In Oakland, I feel like most industrial towns, those windows are shattered. What are we hiding? Who are we fooling? My imperfect heart longs to hear “We don’t like you for this” and “There’s no place for you here.” Because in all this acceptance, in all these hyphenated words, I worry for honesty- just like salt worries down the shards in Grenada. Just say that you’ve learned to hate, just tell me I’m not who you want me to be. Speak to the darkness, because if you don’t, it can sneak up on us from behind.

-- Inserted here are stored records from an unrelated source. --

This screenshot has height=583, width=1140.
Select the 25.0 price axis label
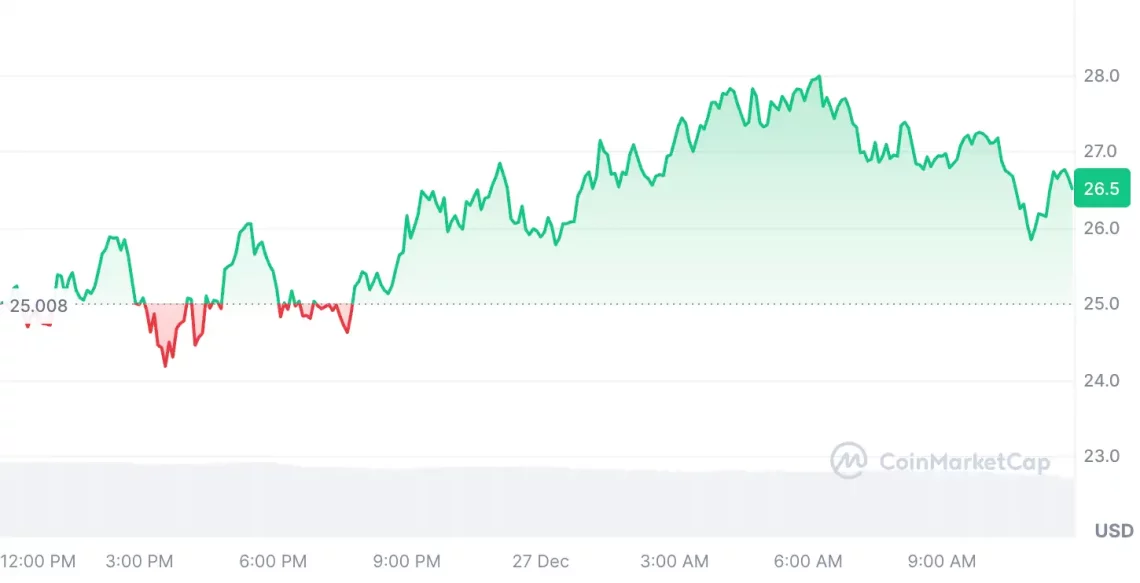1101,304
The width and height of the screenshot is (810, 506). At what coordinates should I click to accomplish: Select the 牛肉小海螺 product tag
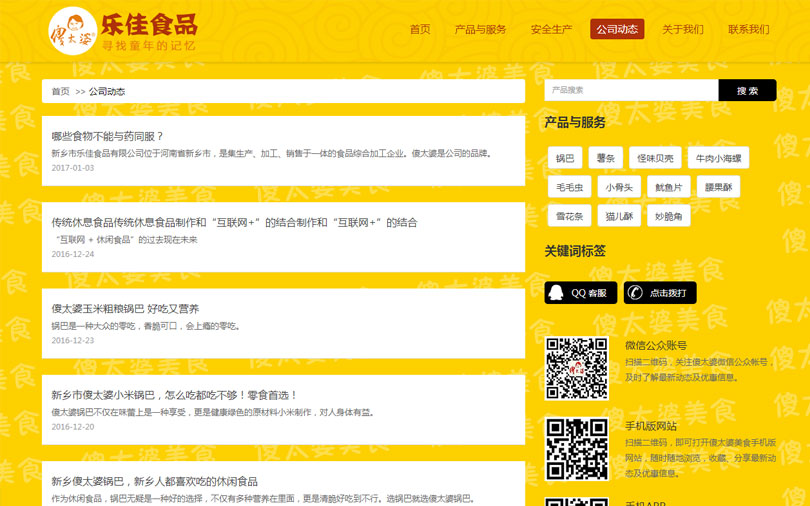(719, 158)
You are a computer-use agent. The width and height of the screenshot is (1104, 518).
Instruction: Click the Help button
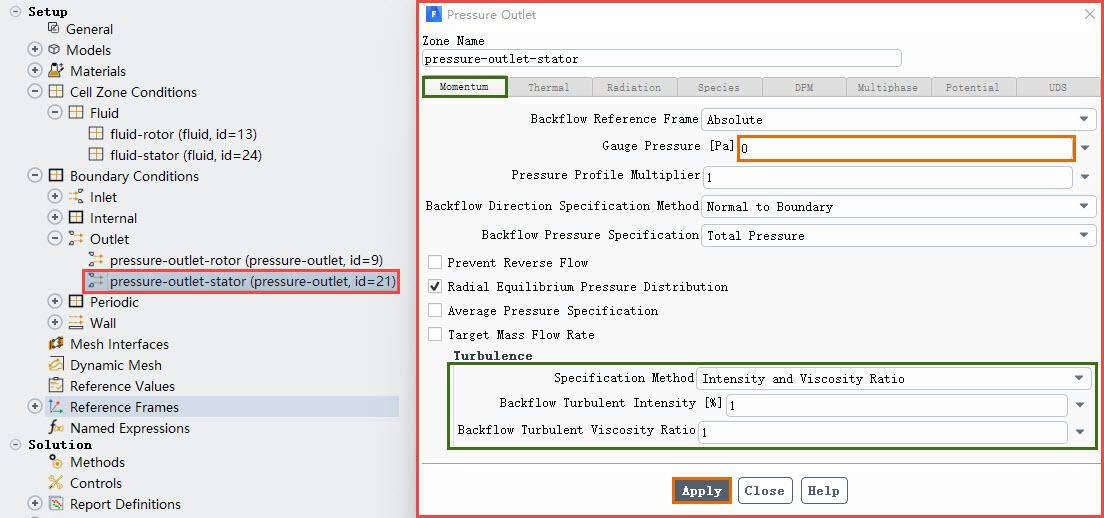pyautogui.click(x=823, y=491)
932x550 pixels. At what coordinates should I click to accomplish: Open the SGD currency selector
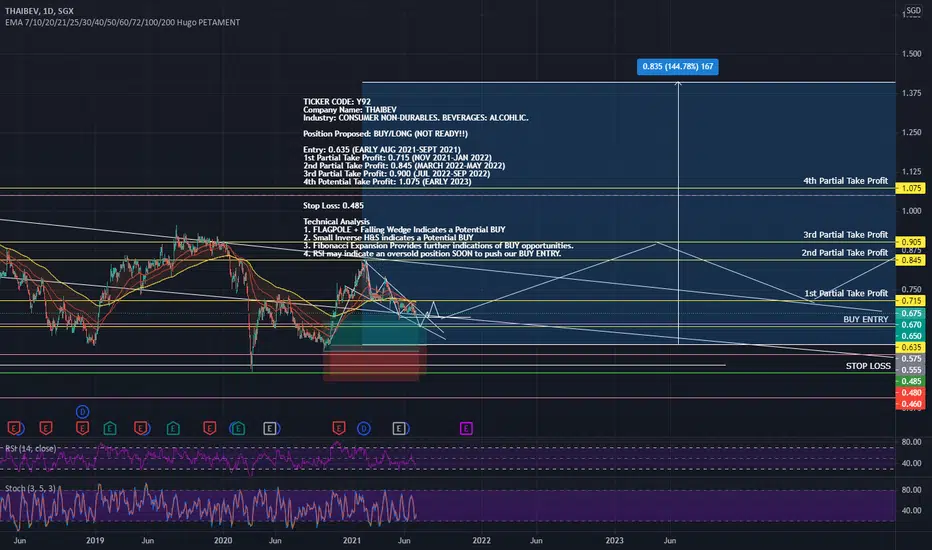coord(914,11)
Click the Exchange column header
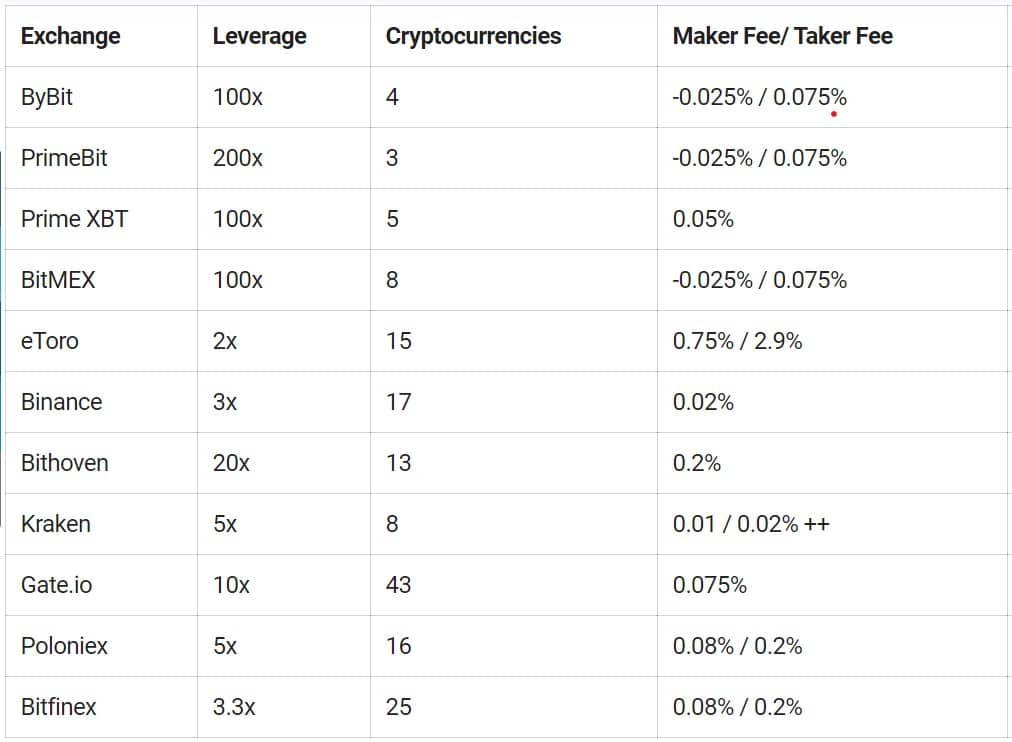This screenshot has height=742, width=1012. pyautogui.click(x=70, y=37)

Don’t say equality like it’s a temple, speak to it like it’s a child- not a destination but a fleeting concept we must devote ourselves to chasing. It will lead us to places we’d rather not go; our past, our future, downtown, out-of-town, past our parents, through our children, down rivers of tainted water and into cities left to fall. If we ignore equality, we lose it, if we fence it in, we pervert it. A child locked inside will never know life and equality kept in a block or two will wilt in its isolation.
On a cold day on the West Coast, I dream of walking along an island with a friend at hand: I run my fingers over a smoothed piece of glass that tells me time is endless and mankind is no more powerful than the salt in the sea. Does my salt perfect or merely pacify? Shards of glass can refract light into the darkest sewers- once glazed over they can get lost out among the sand.